Please rewrite the part of the material that opens with the line containing "Image resolution: width=1287" and runs through the end of the material as a JSON list of strings, one per line, skipping blank lines. Leave the pictures out.
•••
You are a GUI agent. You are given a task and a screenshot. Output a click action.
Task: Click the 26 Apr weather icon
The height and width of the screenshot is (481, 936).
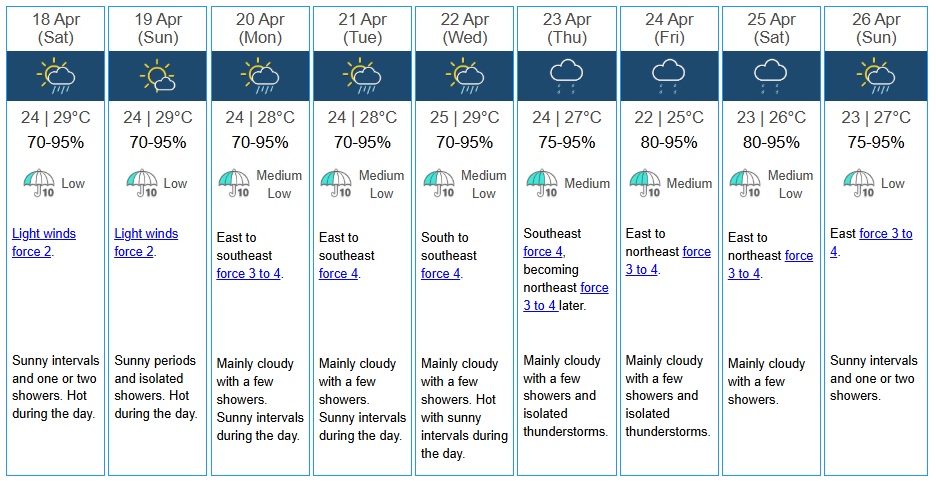coord(873,75)
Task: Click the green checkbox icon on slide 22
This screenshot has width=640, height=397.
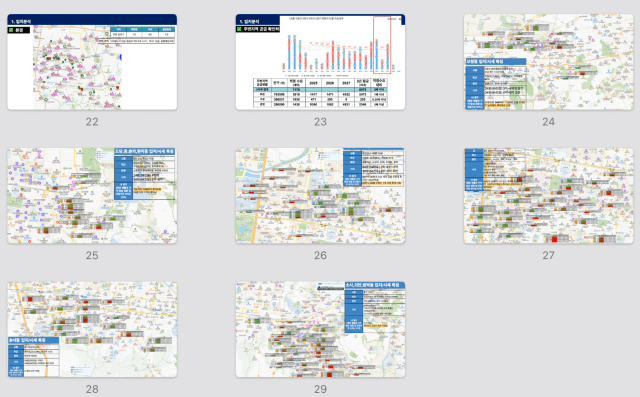Action: (11, 30)
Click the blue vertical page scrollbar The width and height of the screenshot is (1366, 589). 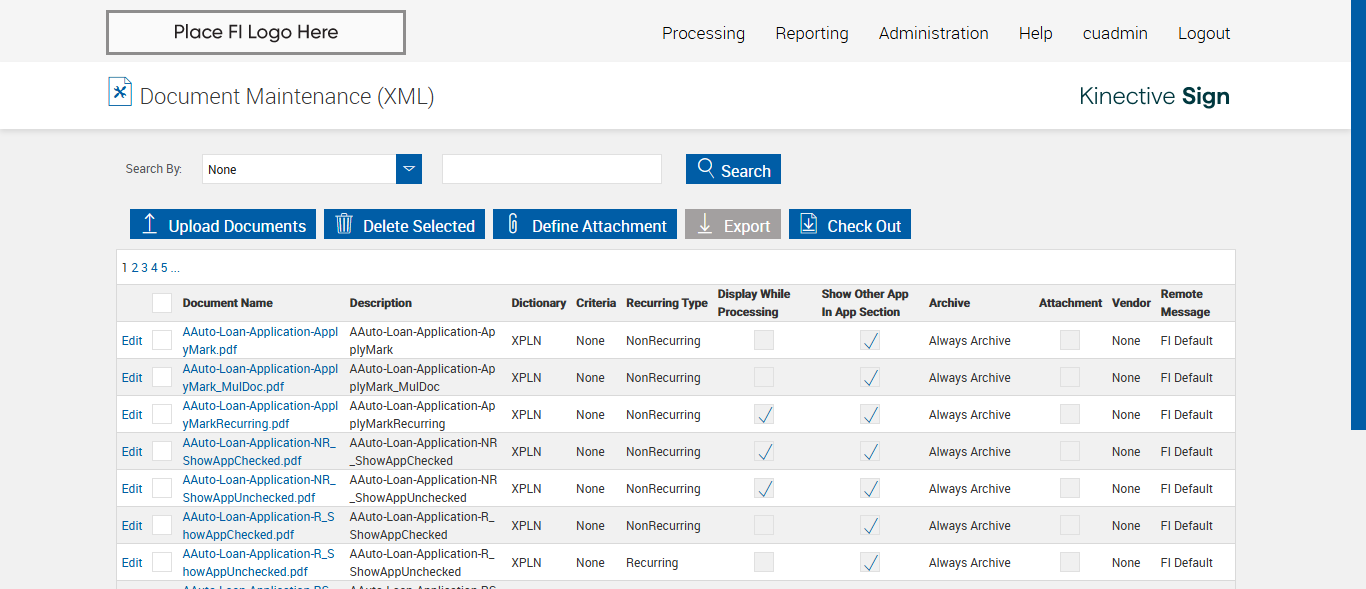pyautogui.click(x=1358, y=215)
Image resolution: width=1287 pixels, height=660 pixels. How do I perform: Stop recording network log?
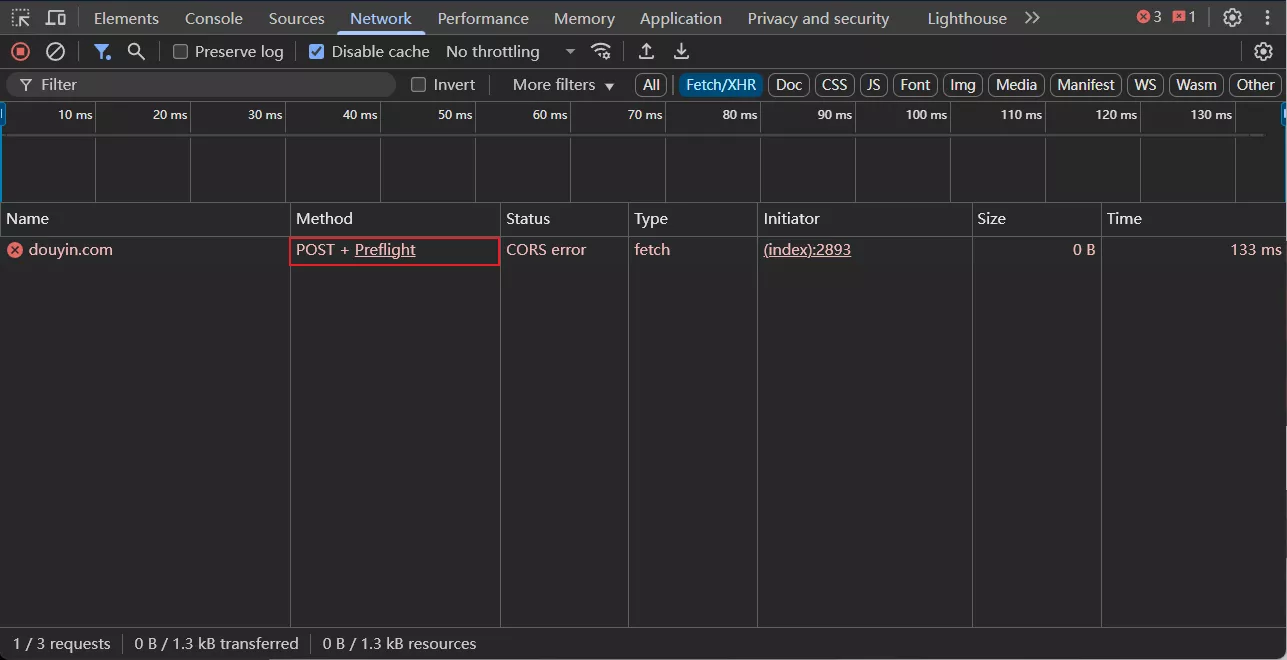[x=20, y=51]
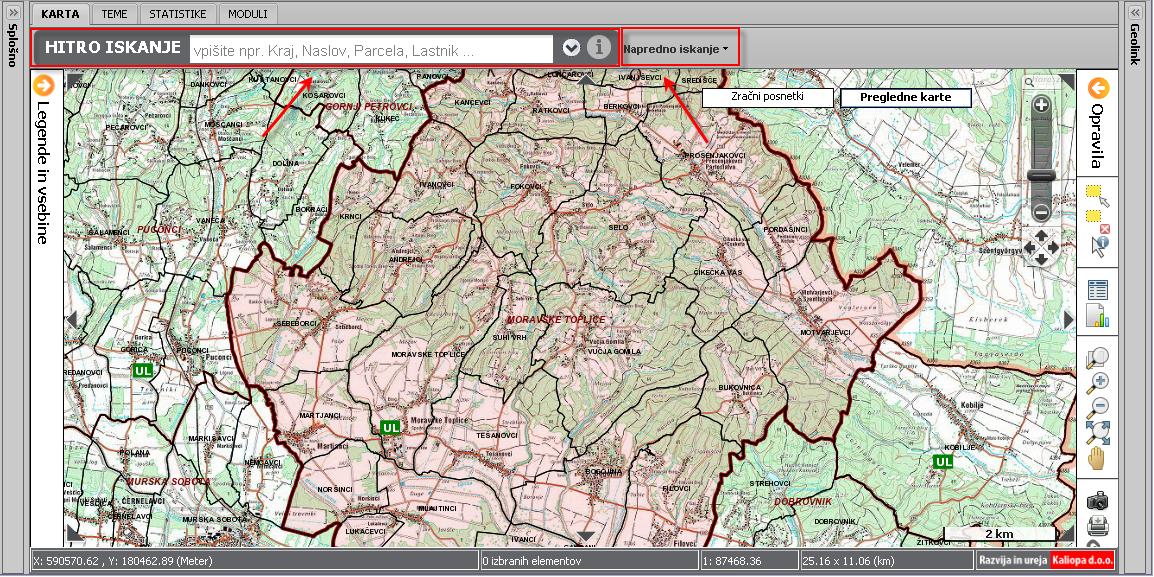Click the clear selection tool icon
This screenshot has width=1154, height=577.
[1098, 219]
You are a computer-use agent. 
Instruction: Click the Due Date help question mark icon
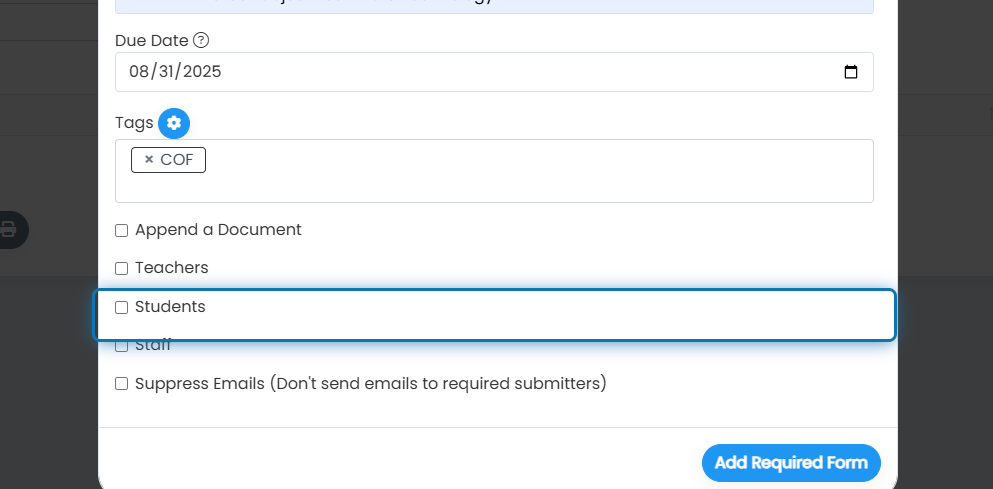[201, 41]
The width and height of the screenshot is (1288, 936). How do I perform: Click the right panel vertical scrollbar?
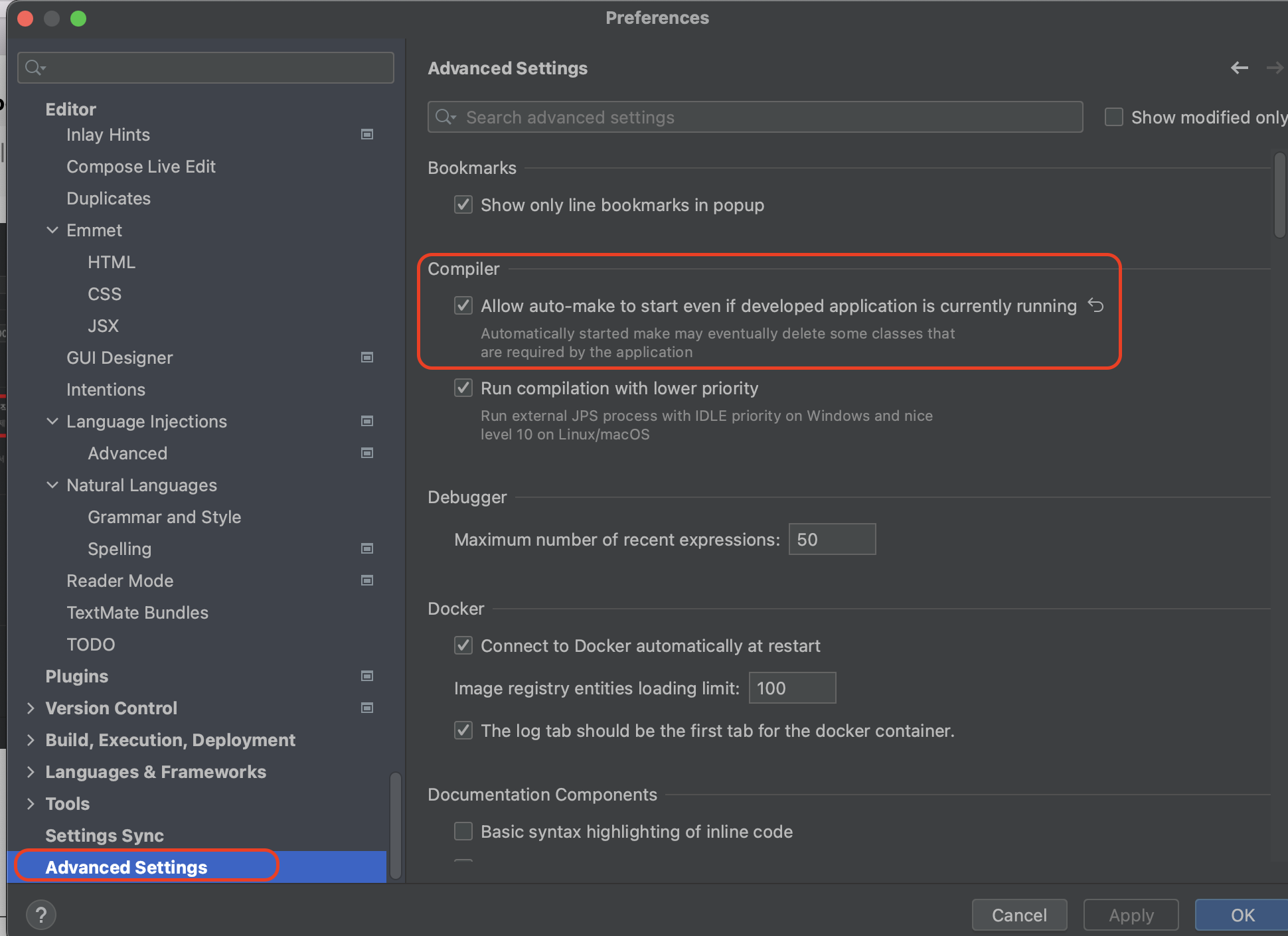(1279, 196)
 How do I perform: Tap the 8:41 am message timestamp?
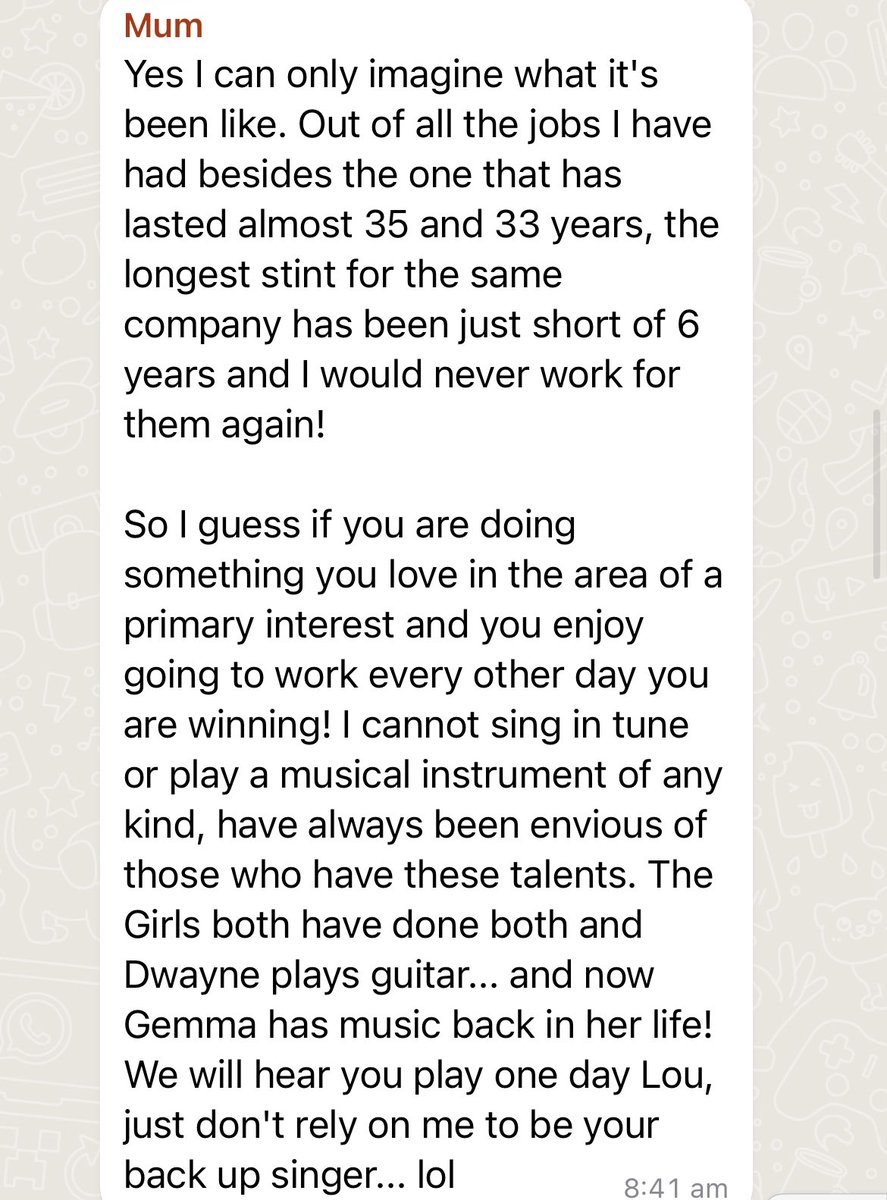676,1187
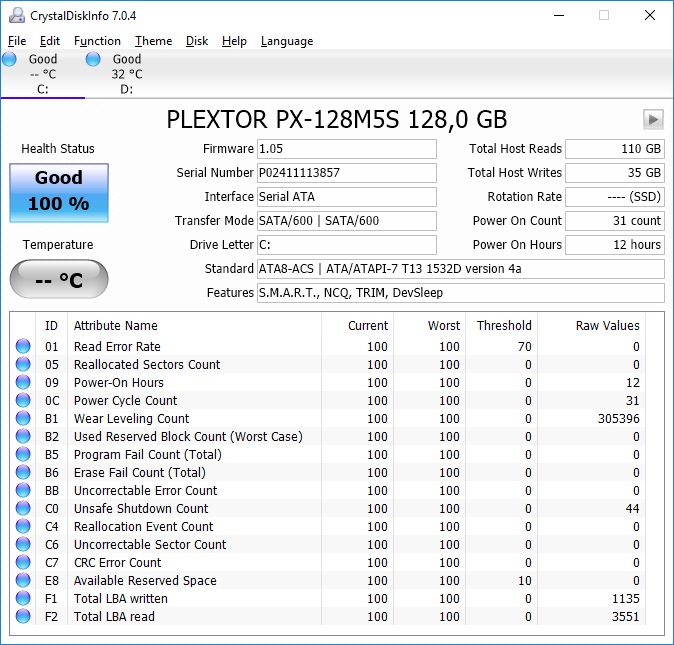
•••
[PROBLEM SOLUTION]
[
  "Image resolution: width=1287 pixels, height=660 pixels. How do I perform: Stop recording network log?",
  "[x=20, y=51]",
  "Click the clear selection tool icon",
  "This screenshot has width=1154, height=577.",
  "[1098, 219]",
  "You are a computer-use agent. ",
  "Instruction: Click the Due Date help question mark icon",
  "[201, 41]",
  "The width and height of the screenshot is (1288, 936). How do I perform: Click the right panel vertical scrollbar?",
  "(1279, 196)",
  " How do I perform: Tap the 8:41 am message timestamp?",
  "676,1187"
]